The cap will limit TD’s two US banking subsidiaries, TD Bank NA and TD Bank USA, to $434 billion in assets, the total as of Sept. 30, the bank said in a statement. The limit won’t affect its US capital markets, Canadian or other global operations. The lender will also need permission from the OCC to open new branches or offer new products and must set up a US office dedicated to rectifying its deficiencies.
The investigations have already hit Toronto-Dominion hard, staining the end of Masrani’s decade-long tenure and forcing the lender to scrap a $13.4 billion deal to acquire US regional bank First Horizon Corp. last year.
TD Bank’s anti-money-laundering program failed on many levels to detect suspicious activities and report them to financial authorities, the US said. From January 2018 to April 2024, it failed to monitor $18.3 trillion in transactions, including all those through the domestic automated clearinghouse and most involving checks, the authorities said.
‘Shut This Down’
In a statement of facts, the bank admitted its role in three money-laundering schemes. One involved Da Ying Sze, a New Yorker who pleaded guilty in 2022 to coordinating a $653 million laundering conspiracy that involved depositing hundreds of millions of dollars from narcotics distribution, authorities said at the time. He chose to launder most of those funds through TD Bank because it had “by far the most permissive policies and procedures,” according to the statement.
To smooth the way, he gave more than $57,000 in retail gift cards to employees, the bank admitted. Bank workers at “multiple levels understood and acknowledged the likely illegality” of the massive deposits, with the manager making the “LOL” joke. The failure to file adequate currency transactions reports about the deposits “spanned numerous stores and dozens of employees,” according to the statement.
In the Colombian ATM scheme, the bank failed to enforce a limit of 15 debit cards for business accounts, which “allowed insiders to provide dozens of ATM cards to money laundering networks,” according to the statement.
With the resolution, the Justice Department will appoint a corporate monitor to oversee the bank’s anti-money-laundering program for three years.

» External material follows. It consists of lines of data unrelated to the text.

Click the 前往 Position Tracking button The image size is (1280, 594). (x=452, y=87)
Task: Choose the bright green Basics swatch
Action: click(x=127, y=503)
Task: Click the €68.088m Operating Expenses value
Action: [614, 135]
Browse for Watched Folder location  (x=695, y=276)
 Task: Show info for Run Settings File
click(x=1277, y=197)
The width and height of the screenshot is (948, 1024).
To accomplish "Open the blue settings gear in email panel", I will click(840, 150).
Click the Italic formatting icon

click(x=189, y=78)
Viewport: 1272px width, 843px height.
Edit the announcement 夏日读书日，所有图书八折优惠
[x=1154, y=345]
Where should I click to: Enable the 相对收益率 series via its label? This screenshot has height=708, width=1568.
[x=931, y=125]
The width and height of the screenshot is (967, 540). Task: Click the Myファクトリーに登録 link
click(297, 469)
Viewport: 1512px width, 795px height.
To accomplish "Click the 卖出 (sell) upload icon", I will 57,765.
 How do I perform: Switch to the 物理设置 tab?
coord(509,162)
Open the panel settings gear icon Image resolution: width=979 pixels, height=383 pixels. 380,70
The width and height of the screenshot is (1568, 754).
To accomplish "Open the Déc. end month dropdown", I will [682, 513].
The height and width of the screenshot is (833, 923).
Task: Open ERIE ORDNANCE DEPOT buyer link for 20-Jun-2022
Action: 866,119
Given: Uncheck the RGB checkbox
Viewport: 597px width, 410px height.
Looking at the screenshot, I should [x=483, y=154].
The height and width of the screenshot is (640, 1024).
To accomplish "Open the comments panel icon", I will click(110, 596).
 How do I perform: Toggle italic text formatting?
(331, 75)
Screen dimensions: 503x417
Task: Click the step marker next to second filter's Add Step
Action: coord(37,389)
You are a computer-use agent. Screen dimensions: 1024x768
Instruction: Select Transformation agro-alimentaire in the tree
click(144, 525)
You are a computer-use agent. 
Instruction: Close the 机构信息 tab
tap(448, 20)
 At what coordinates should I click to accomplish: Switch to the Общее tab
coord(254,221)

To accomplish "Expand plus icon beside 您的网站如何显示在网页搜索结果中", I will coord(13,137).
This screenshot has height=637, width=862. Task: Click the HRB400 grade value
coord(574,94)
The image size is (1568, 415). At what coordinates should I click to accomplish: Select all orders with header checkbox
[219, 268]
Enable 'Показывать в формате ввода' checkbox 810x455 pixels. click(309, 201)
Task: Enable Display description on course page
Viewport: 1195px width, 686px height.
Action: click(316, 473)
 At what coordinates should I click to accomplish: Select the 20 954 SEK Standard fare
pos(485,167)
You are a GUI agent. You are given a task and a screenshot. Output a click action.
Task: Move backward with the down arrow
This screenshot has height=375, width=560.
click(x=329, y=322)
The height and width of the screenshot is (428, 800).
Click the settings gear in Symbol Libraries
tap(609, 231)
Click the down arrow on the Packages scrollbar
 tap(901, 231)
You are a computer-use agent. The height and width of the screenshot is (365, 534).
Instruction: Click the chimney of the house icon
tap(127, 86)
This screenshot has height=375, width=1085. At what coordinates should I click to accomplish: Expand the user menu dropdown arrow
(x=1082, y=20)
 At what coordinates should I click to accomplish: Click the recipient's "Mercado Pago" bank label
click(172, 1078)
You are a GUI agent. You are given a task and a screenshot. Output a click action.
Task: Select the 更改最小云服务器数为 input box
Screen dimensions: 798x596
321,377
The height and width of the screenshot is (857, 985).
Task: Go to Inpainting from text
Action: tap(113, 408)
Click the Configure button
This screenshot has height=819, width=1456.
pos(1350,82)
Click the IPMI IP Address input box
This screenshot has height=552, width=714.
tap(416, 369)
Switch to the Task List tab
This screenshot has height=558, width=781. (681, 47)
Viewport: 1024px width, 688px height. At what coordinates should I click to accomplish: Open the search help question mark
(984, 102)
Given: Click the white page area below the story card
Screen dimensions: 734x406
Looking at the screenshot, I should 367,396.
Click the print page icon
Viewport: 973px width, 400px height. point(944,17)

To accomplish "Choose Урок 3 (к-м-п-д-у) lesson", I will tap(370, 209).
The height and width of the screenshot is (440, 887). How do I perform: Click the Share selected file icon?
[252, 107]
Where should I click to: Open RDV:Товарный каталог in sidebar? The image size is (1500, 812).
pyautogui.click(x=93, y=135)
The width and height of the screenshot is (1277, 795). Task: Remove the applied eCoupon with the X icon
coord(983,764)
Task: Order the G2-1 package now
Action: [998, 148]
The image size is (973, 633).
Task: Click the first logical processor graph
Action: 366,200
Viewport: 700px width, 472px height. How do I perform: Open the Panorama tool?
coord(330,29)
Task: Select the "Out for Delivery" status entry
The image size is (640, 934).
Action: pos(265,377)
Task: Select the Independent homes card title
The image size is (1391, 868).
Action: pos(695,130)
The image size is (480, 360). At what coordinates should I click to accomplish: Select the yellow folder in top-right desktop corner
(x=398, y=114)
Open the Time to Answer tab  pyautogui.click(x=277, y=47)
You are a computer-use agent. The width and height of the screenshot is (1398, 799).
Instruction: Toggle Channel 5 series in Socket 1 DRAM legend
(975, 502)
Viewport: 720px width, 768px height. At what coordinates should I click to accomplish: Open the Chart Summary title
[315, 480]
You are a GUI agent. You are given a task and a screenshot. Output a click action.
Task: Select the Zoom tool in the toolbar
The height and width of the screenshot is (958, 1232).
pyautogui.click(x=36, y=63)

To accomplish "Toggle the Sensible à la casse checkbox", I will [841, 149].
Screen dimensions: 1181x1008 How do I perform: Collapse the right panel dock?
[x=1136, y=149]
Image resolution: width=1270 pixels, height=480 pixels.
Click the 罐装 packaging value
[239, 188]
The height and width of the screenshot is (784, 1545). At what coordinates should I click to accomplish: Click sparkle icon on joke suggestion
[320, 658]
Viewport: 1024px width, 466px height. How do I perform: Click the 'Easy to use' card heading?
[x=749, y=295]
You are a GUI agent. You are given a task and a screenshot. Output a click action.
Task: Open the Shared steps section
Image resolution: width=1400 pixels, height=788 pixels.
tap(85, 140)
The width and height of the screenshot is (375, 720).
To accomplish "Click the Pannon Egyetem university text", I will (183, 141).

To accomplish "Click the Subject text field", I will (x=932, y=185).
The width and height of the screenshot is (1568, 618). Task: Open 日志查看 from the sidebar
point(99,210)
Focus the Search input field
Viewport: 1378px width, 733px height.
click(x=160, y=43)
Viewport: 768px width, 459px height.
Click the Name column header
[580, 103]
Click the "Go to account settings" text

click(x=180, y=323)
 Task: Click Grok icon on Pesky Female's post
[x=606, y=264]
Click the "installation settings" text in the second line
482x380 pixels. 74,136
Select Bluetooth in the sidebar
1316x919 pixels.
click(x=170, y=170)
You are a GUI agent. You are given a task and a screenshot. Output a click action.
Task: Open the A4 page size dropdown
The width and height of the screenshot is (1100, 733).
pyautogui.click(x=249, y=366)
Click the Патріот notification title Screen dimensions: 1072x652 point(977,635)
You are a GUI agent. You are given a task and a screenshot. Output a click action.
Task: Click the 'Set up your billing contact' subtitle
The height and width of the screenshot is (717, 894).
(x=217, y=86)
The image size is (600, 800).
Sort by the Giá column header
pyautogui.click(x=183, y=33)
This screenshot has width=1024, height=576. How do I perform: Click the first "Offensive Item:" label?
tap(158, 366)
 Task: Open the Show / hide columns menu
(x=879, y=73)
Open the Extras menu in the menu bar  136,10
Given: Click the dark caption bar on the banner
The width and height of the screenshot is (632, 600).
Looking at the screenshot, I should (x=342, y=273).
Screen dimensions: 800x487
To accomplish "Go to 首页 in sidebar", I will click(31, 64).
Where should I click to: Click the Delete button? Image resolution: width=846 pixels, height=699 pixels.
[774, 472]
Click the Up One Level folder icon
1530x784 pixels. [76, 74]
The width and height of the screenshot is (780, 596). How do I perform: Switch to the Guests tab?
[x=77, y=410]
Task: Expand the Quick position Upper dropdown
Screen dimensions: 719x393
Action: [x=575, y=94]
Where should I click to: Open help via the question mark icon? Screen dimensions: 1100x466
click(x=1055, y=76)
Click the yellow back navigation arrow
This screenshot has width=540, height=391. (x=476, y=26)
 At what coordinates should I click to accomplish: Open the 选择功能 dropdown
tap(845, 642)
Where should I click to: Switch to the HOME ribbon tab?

Most corporations seek to avoid intrusive monitors when resolving criminal cases.
Toronto-Dominion has more than 10 million US customers and almost 1,200 branches concentrated along the East Coast, and its American retail operations account for about a quarter of its revenue.
‘Strategic Pivot’
Analysts and investors have feared that TD’s growth in the US could be constrained by a cap similar to the one imposed on Wells Fargo & Co. in 2017, which limited that bank’s assets to about $1.95 trillion. Almost seven years later, Wells is still not out from under that sanction, which has been a major drag on its share price.
Toronto-Dominion plans to restructure its balance sheet and will reduce its US assets by about 10% so it can continue to provide loans and other services to clients under the new constraints, executives said on the analyst call. It plans to spend $500 million a year on improving its US laundering controls in fiscal 2025 and 2026.
Leo Salom, head of the company’s US retail division, said he expects US earnings “stability” after 2025. Executives on the analyst call also noted that the Canadian parent company won’t face restrictions on paying shareholder dividends or buying back shares.
“Growth in its US retail banking operations has now effectively stalled out,” Jefferies analyst John Aiken said in a report. “We expect to see a strategic pivot by TD, even if it does not walk away from US retail completely.”